C’è uno stand che mi catturerà e nel quale rimarrò imprigionata per gran parte della mia visita al Pitti… mistero che vi svelerò, spero nel corso di ottobre, quando queste fragranze che portano la firma di alcuni dei migliori nasi degli ultimi 30 anni, entreranno, finalmente, nella nostra profumeria…

Anche nel reparto Charms trovo una azienda piccolina ed originalissima, fondata da due sorelle che appresi dal babbo i segreti dell’arte orafa, hanno cominciato a girare l’Europa per mercatini, alla ricerca di pezzi unici e speciali che smontano e riassemblano per le loro collezioni: la “doctor phone bag”, “colazione da Tiffany”, “cartoline dal mondo”, sono i nomi evocativi delle loro collezioni. Un vintage d’autore che ritroverete a novembre in profumeria.

Un’azienda americana propone saponi di eccellente qualità, con un tocco molto “country” ed ecco angioletti e cagnolini, deliziosi profumabiancheria far mostra di sé. Che dire? Non ho resistito ed anche loro troveranno spazio tra le idee Natale che vi proporremo.

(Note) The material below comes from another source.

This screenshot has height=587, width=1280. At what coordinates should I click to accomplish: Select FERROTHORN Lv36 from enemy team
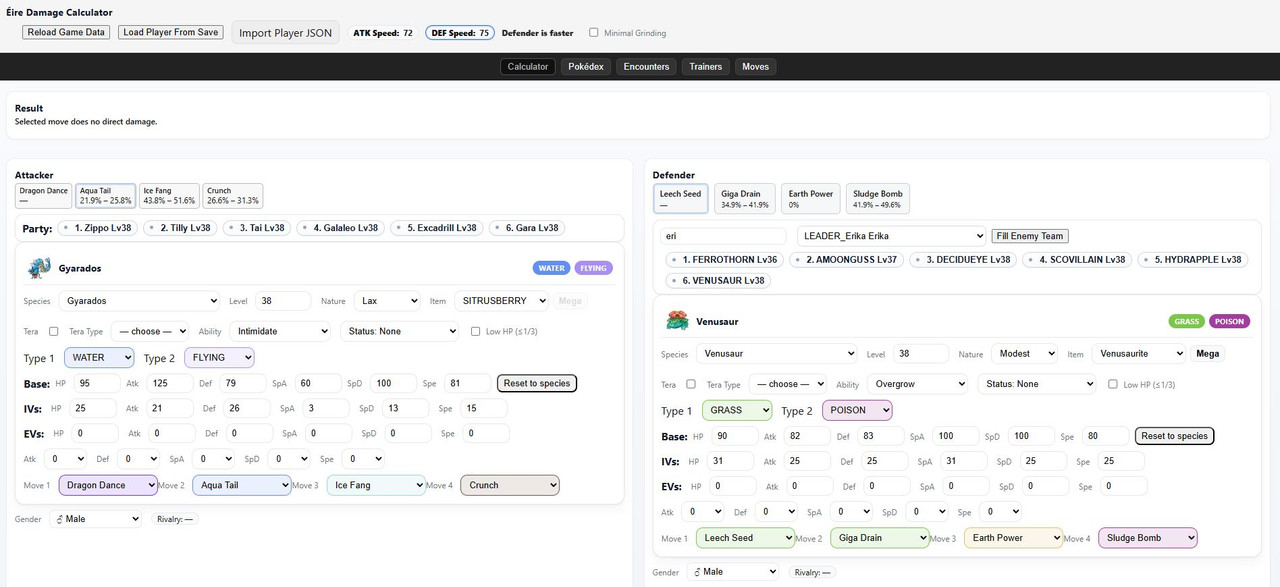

Nello stand di Lorenzo Villoresi c’è una vera e propria calca per sentire il suo ultimo profumo, atteso da anni: “Mare Nostrum”. Un progetto che ha impiegato tantissimo tempo per disvelarsi. Credo che l’intenzione iniziale fosse di creare un’unica fragranza, ma il Mediterraneo, la sua storia, sono troppo ricchi, troppo pieni di eventi, di ispirazioni mitiche, di commerci, di scambi, di battaglie e guerre, un complesso intrecciarsi di culture e popoli. Troppi persino per Villoresi che ha poi compreso che Mare Nostrum era il nome dell’intero grande progetto in cui occorreva creare più fragranze, ciascuna portatrice di una storia, un’evocazione, un momento. Il 2012 è il momento di “Aura Maris” che cattura la brezza marina, ci porta lontano dalle solite note ozoniche con cui si rappresenta il mare, per condurci in un modo tutto suo tra la spuma alzata dal vento. Quell’aria di mare che respiri nei giorni di tempesta passeggiando sulla spiaggia, attratta ed allo stesso tempo intimorita dalla potenza dell’oceano mare.